*** Dataset entries Section Begins ***

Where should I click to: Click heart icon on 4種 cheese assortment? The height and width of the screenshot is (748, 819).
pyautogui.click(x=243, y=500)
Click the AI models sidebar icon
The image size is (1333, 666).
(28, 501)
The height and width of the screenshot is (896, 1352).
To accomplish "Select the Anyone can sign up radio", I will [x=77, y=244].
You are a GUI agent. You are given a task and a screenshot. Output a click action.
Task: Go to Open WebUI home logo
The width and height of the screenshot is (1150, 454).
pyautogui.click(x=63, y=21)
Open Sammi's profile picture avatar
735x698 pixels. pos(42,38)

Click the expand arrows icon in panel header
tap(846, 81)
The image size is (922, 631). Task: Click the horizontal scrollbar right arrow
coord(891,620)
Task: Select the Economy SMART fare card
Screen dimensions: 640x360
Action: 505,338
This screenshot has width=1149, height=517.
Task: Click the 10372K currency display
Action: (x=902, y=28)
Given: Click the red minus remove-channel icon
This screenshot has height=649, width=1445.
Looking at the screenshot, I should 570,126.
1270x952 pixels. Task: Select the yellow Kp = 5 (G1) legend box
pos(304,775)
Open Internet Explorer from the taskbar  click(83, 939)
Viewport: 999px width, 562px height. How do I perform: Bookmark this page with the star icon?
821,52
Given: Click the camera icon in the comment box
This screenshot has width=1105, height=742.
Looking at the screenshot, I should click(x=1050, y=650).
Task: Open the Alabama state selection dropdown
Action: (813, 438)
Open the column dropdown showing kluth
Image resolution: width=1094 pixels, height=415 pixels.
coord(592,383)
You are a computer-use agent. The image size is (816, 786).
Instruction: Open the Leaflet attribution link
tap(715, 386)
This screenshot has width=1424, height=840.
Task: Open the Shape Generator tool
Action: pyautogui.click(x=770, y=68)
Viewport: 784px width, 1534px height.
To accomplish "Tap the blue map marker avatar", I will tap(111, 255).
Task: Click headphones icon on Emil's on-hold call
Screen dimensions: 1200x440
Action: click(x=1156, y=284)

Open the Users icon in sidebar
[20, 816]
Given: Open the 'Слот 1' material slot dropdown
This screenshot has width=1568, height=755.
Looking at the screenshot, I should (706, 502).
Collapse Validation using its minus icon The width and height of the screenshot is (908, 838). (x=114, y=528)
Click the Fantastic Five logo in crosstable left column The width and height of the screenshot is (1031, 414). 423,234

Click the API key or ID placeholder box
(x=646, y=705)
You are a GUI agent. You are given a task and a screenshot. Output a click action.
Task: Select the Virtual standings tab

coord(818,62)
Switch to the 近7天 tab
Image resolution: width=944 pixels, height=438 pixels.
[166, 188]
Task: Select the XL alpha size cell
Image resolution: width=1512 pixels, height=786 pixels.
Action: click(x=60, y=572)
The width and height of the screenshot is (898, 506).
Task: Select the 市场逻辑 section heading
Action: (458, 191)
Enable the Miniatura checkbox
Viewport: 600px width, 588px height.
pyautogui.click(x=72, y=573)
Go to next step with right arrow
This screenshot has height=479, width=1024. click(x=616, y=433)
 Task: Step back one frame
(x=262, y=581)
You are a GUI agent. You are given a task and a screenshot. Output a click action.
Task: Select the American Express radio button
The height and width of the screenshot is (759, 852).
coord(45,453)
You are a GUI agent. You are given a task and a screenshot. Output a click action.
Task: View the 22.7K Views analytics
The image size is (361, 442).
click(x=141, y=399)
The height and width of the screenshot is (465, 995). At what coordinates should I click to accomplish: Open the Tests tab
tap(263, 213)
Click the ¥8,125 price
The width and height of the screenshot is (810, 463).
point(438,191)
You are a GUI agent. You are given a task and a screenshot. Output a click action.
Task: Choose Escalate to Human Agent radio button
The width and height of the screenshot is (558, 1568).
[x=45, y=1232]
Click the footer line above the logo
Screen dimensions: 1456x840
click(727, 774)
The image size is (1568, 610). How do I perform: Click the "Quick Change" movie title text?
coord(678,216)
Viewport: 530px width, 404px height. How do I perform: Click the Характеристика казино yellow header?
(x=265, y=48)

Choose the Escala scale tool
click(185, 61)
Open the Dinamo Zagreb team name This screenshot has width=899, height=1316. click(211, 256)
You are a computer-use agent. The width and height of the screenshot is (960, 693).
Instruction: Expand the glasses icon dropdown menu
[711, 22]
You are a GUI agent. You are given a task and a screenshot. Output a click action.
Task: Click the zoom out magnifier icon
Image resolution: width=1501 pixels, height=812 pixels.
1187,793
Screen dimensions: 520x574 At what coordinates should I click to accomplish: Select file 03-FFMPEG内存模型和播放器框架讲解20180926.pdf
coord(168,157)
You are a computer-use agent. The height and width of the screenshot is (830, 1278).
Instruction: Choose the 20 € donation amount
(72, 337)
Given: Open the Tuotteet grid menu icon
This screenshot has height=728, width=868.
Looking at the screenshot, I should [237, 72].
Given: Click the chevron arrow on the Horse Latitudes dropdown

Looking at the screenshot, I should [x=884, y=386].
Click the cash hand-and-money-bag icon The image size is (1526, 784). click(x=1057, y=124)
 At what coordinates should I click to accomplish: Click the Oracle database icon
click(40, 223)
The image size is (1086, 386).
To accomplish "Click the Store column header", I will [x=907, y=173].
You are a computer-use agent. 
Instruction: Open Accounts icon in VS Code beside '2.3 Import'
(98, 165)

*** Dataset entries Section Ends ***

#### Task brief
For each line in the records that contains the word "button", make a copy.

#### Solution to this task
Task: Select the American Express radio button
Task: Choose Escalate to Human Agent radio button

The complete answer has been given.